** Start Document extract **

Last week at church, Pastor Jeremy preached from Isaiah 7:14, which says that one of the names of Jesus would be Emmanuel, “God with us”. Jeremy talked about God choosing to dwell with us, and he emphasized the importance of proximity in relationships. He pointed out that most of us would prefer to be in the same room with our favorite people rather than Skyping them from a distance.

This hit me hard. For awhile now I have had to maintain my relationships with my flown-the-coop children via phone calls and the occasional video chat. But this week… this week we get to be together for the first time in four months. I can tell you with certainty that proximity in relationships is a thing.

It’s a thing with God too. Which brings me to John 1:14, my favorite verse in the Bible. Here we see that Jesus, the Word with a capital W, left his place in heaven and came to live with us in person.

John 1:1 says that the Word, Jesus, was with God from the beginning. What does it mean that Jesus is the Word? It’s hard for us to visualize; there’s so much mystery packed into this name for Him. I love pondering it, though. Words are amazing; they’re our primary form of communication and the primary way God communicates with us. So when we call Jesus the Word, we’re saying He’s the originator of communication. We’re acknowledging that He is the wellspring of all truth.

** End Document extract **
** Start Information supplied **

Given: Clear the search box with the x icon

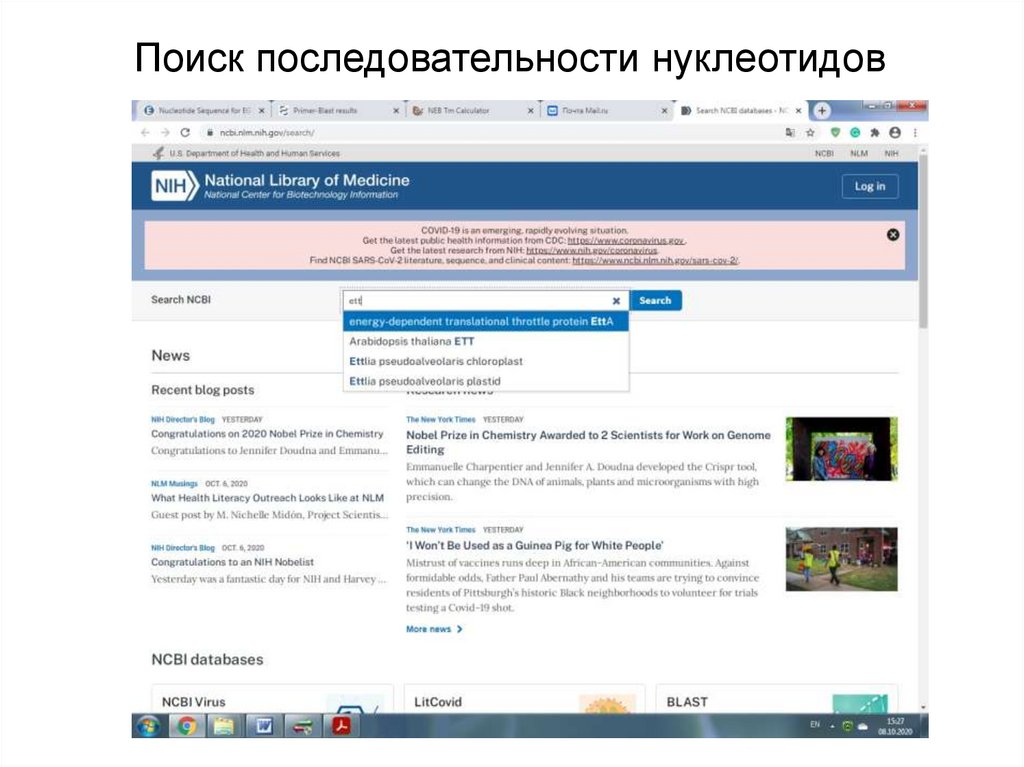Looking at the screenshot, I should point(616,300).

** End Information supplied **
** Start Information supplied **

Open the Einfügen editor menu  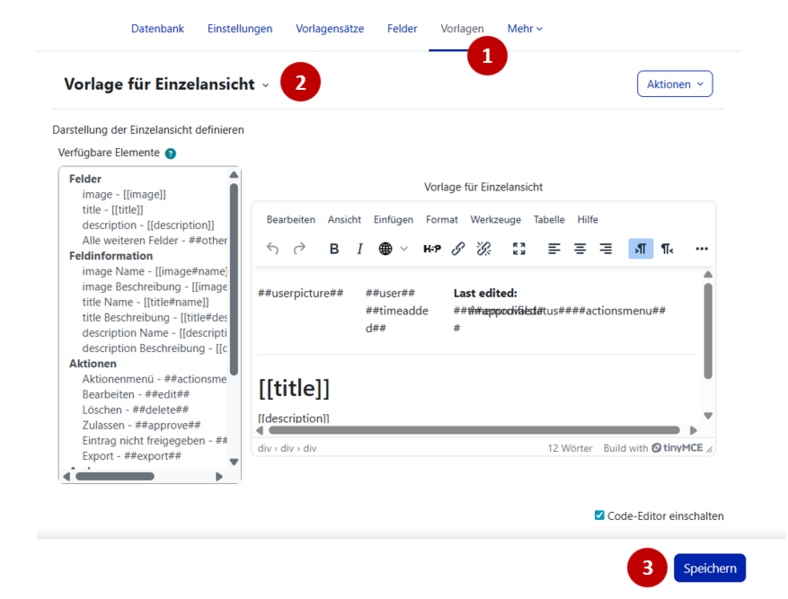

** End Information supplied **

- Work instructions
From the devotional passage, extract the part that opens with the words containing "Last week at" and closes with "from a distance.". The data plays no part in what comes next.

- Solved problem
Last week at church, Pastor Jeremy preached from Isaiah 7:14, which says that one of the names of Jesus would be Emmanuel, “God with us”. Jeremy talked about God choosing to dwell with us, and he emphasized the importance of proximity in relationships. He pointed out that most of us would prefer to be in the same room with our favorite people rather than Skyping them from a distance.